To continue reading on "Messy Nessy Chic," click here.



Friday, December 13, 2013

Accurate statistics for gays still hiding in the closet


     People like things simple, but life is not simple. Even a basic factual, mathematical question—"How many people are gay?"—runs into all sorts of complications: what's a gay person? People having sex with their own gender, of course. But what about attraction? What about bi-sexuality? Do they have to act on that attraction, or is the desire itself enough? I looked at the stats, as best I could in the space of Friday's column:


     Assumptions are tricky. They trip you.
     How things seem and how they really are can be two different matters.
     Ask an American what percentage of their fellow citizens are gay, and they often wildly exaggerate, guessing as much as 25 to 30 percent. The actual number—hard, maybe impossible, to pin down—is from 2 to 5 percent.
    Why? That’s easy: Gays are much in the news, much on people’s minds; it’s the same for Jews or illegal immigrants. We think there are a lot more than there really are.
    Demography is always a hot issue, because numbers drive politics and, in turn, are driven by politics.         
    Groups like to exaggerate their own numbers, trying to boost their significance.
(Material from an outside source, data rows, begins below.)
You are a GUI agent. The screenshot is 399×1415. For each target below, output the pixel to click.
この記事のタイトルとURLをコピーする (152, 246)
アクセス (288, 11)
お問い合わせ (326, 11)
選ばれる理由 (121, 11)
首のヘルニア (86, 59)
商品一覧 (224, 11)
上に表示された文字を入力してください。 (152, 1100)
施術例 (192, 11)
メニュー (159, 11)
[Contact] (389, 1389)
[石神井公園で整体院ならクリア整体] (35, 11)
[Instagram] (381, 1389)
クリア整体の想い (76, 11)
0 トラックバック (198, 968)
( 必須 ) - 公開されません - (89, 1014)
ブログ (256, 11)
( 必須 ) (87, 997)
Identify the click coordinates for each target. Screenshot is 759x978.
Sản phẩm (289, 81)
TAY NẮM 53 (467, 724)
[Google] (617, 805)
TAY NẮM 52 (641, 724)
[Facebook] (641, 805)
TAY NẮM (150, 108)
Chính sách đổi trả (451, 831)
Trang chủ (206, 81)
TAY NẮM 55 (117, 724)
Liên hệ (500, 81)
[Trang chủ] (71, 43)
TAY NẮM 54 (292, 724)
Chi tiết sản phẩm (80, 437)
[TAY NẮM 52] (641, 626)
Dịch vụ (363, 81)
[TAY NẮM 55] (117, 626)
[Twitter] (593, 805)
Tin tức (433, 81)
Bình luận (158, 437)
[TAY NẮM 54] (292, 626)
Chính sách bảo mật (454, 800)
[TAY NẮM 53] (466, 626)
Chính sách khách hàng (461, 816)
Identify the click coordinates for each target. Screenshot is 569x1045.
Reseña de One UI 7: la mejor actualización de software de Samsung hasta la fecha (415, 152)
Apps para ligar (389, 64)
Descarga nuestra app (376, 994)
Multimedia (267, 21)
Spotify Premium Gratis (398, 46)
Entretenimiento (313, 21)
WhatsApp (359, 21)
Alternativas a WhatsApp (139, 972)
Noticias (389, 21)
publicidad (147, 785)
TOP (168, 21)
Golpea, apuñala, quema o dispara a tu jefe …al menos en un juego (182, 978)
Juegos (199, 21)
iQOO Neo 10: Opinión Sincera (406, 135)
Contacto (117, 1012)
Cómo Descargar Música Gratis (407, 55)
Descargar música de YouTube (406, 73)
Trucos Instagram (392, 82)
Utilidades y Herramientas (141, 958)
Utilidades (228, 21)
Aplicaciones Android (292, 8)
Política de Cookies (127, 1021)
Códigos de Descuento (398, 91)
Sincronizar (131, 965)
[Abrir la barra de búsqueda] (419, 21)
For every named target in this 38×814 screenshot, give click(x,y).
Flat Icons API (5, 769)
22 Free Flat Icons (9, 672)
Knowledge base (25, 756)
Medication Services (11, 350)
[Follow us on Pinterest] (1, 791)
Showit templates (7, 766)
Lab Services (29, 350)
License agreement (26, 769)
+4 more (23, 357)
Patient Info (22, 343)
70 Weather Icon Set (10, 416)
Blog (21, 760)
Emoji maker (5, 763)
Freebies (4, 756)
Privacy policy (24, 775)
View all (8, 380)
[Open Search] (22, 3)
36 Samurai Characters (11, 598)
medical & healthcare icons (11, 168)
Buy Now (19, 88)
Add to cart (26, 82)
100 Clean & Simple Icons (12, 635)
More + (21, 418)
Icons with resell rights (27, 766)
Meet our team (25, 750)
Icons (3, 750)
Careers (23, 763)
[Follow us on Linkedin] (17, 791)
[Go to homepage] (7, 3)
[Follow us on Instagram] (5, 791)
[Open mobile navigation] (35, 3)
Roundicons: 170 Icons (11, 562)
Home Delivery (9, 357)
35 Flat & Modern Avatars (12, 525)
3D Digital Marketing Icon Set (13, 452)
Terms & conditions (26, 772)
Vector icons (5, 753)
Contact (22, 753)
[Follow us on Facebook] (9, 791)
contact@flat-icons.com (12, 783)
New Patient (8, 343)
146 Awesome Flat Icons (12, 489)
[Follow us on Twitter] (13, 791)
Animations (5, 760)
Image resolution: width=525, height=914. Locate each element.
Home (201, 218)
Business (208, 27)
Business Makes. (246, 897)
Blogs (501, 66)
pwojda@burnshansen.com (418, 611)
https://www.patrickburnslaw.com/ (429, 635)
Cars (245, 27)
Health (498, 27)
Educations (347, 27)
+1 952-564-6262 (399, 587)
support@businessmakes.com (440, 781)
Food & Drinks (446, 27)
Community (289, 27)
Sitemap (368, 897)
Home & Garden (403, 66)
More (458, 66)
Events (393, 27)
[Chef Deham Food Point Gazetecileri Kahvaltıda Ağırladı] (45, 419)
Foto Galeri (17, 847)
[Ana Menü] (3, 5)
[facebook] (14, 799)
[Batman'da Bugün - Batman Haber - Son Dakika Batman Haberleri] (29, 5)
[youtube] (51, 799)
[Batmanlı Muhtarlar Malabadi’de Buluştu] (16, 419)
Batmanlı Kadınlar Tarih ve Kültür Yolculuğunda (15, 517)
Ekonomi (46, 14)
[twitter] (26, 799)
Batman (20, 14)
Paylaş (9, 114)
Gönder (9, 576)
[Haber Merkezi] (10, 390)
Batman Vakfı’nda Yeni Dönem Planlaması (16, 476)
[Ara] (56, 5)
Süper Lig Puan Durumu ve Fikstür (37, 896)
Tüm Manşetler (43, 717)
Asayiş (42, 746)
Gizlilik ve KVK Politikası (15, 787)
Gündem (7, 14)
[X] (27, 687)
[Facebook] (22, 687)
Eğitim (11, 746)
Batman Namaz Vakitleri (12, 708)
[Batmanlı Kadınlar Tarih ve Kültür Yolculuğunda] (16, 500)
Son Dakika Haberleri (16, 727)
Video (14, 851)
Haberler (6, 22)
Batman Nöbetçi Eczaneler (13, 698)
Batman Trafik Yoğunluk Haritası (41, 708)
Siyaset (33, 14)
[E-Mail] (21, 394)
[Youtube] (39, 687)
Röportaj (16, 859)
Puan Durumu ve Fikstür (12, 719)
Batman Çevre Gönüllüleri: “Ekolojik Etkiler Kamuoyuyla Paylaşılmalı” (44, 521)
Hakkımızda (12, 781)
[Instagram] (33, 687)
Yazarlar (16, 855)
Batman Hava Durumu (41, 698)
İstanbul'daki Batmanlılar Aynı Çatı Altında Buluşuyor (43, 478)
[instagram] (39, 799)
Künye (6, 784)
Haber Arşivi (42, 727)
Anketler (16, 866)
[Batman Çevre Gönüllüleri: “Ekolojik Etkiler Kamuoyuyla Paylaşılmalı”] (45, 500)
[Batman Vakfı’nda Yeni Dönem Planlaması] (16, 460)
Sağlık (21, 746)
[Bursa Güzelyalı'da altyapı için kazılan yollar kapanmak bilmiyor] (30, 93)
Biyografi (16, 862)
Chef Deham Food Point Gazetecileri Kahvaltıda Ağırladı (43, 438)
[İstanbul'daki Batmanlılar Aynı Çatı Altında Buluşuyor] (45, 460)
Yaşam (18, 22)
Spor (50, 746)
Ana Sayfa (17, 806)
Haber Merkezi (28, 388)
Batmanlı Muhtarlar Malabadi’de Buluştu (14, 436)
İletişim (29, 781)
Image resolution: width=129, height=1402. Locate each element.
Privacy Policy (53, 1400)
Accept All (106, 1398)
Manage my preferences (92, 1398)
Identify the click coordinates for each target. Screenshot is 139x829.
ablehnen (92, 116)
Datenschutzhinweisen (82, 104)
For years, gay advocates seized on a 10 percent figure from the 1948 Kinsey report even though it only dealt with men and seemed to include every man who ever thought Clark Gable was handsome.
     With society galloping toward recognizing gays (the preferred term is LGBT, "lesbian gay bisexual transgender," but LGBT doesn't strike me as an acronym Joe Sixpack is going to know), now might seem a time when we can finally get a fix on how much of the population is gay. But it's a complex question.
     "I'm a demographer," said Gary J. Gates, of the UCLA School of Law's Williams Institute, which tracks the nation's gay population, or tries to. "I'm talking to people who self-identify. I'm measuring visibility."
     In other words, people who admit to a pollster that they're gay. Even that is tricky.
     "In Gallup polls, among people under the age 30, more than 6 percent of adults tell pollsters they're gay," Gates said. Above 30, the number abruptly drops in half.
     "Is that really because young people are gayer?" Gates said. "I think a large piece of that is younger people are growing up in an environment where this is acceptable, so they're willing to identify themselves as gay."
     As attitudes change, once-invisible communities rise from the mist. The census doesn't ask about sexuality but does ID same-sex couples. Gates found that between the 2000 and 2010 censuses, "conservative states show the biggest amount of change." Which either means that toleration causes gays to flock to red states—doubtful—or that when it's safe to come out, gays do.
     We were talking in the wake of an intriguing article in The New York Times on Sunday by economist Seth Stephens-Davidowitz, "How Many American Men are Gay?"
     He used social media stats—Facebook status choices, Web searches for gay porn—to determine "at least 5 percent of American men ... are predominantly attracted to men."
     That 5 percent—or 3, or 7—is distributed around the country. The most interesting point of the Times piece is that, while we might think a place like Chicago, with its Boystown, has a much higher proportion of gay residents than, say, Phoenix, actually what they are is more visible, since gay people, like straight people, tend to stay put.
     "There's no evidence gay or lesbian people are substantially more mobile than any other group in the population," Gates said. "You don't get dramatic differences."
     The Williams Institute statistic for gay men is astonishingly low: 1.8 percent, which doubles if you include lesbians and bisexual men, though that throws the issue back into politics, since some insist that bisexuals are merely men who haven't accepted their gayness yet, while others see them as a distinct category, and experts consider sexuality more a spectrum, or continuum, than a grid of neat cubbyholes people can be tossed into.
     The whole exercise of counting gays could be seen as an echo of their repression, and just as scientists don't stay up nights categorizing straights by whether they prefer blondes or brunettes, so the acceptance of homosexuals into ordinary mainstream American life will nudge keeping track of them into less controversial scorekeeping, like how pollsters keep track of Lutherans.
     The numbers also show the stigma of being gay, while abating, is still strong. A recent Pew Research poll said that half of LGBT people with a living father aren't out to him.
     "That's still an awful lot of people," said Gates, who told me a story more evocative than a ream of numbers. He was at a wedding recently in Washington state—he lives in Seattle. The happy couple, two men "had lived their entire lives together." The vows exchanged, it came time to kiss. But they couldn't kiss, not in front of all those people.
     "They were very nervous," Gates said. "They had lived their entire lives together, cautiously." The attendees urged them that "this is OK, it's what you do at weddings."
     "An awful lot of gay people are like that," Gates said. "Even when you can get married, it doesn't undo everything you've been told."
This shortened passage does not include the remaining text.